**What to do:** Return the exact lines spanning from the line with "cara menghilangkan kutil" through the last line of the entries, boundaries included, and no others.

(Provided information begins)

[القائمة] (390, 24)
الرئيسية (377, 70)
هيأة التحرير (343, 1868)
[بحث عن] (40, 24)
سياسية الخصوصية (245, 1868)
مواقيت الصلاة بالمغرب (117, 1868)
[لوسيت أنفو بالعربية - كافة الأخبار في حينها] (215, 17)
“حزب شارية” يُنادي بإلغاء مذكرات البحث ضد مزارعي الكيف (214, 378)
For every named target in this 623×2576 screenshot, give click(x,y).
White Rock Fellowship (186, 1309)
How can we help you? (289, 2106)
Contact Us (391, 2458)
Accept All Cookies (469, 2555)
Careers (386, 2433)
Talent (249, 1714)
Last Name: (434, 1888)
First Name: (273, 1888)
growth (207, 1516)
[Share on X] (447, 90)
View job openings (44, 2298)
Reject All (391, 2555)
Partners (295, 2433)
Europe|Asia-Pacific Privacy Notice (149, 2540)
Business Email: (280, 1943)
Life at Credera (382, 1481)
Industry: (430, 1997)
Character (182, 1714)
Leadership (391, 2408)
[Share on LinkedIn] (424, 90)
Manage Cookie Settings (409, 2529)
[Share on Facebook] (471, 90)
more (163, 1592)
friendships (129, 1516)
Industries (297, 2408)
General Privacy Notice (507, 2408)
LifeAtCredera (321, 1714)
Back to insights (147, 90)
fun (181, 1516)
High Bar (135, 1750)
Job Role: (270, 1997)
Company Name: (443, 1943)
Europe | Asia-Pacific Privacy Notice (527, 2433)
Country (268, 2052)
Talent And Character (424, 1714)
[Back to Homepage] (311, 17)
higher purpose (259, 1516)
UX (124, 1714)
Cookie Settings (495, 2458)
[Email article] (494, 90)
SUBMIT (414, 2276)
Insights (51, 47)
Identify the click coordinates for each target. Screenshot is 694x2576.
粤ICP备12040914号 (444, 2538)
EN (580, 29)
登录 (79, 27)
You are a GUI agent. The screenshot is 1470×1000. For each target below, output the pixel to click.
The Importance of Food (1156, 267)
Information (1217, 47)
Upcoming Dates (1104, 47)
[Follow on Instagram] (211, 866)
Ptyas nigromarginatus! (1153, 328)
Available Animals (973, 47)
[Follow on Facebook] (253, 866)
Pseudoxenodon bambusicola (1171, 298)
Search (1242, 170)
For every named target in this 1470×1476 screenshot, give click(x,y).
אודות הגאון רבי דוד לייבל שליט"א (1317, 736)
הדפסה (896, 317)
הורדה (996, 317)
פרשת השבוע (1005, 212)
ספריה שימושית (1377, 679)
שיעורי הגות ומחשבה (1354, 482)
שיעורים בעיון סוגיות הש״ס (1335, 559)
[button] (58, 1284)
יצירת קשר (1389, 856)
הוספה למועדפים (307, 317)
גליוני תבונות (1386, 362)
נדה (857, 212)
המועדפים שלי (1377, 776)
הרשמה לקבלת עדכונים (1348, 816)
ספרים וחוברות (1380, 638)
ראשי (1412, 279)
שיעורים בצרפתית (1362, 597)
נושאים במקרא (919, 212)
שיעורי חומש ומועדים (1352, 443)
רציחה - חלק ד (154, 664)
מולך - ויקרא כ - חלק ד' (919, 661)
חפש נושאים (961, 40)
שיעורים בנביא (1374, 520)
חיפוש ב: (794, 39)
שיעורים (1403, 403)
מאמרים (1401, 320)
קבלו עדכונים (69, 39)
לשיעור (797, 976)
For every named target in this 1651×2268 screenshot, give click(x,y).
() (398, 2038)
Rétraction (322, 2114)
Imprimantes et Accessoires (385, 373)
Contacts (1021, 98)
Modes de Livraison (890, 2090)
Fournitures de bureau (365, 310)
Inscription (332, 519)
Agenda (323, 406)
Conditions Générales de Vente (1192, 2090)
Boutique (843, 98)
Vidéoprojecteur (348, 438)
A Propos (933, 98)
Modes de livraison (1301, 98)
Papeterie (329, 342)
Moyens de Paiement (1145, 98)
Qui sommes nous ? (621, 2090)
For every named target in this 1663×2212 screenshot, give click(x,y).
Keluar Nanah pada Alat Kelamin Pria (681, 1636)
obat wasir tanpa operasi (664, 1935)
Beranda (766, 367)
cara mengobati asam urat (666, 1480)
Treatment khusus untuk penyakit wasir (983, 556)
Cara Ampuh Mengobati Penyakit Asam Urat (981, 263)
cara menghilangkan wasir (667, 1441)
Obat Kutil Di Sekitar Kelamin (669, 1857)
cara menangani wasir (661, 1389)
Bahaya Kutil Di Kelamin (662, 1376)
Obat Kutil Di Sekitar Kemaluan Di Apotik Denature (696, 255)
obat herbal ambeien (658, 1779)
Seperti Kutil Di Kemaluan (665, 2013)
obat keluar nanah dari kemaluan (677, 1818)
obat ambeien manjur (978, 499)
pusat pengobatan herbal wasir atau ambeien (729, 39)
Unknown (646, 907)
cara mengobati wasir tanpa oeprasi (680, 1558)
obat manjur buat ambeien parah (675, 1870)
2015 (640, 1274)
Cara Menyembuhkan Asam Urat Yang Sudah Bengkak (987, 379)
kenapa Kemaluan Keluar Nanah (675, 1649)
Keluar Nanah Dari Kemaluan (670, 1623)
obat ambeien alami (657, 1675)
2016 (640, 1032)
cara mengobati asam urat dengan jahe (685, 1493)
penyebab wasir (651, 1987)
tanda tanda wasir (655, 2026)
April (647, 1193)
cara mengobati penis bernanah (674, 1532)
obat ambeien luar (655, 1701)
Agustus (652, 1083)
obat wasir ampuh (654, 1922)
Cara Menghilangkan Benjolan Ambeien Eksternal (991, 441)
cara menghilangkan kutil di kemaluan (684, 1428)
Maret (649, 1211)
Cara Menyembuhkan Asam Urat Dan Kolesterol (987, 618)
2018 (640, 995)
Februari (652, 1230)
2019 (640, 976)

(Provided information ends)

**Your solution:**
cara menghilangkan kutil di kemaluan (684, 1428)
Maret (649, 1211)
Cara Menyembuhkan Asam Urat Dan Kolesterol (987, 618)
2018 (640, 995)
Februari (652, 1230)
2019 (640, 976)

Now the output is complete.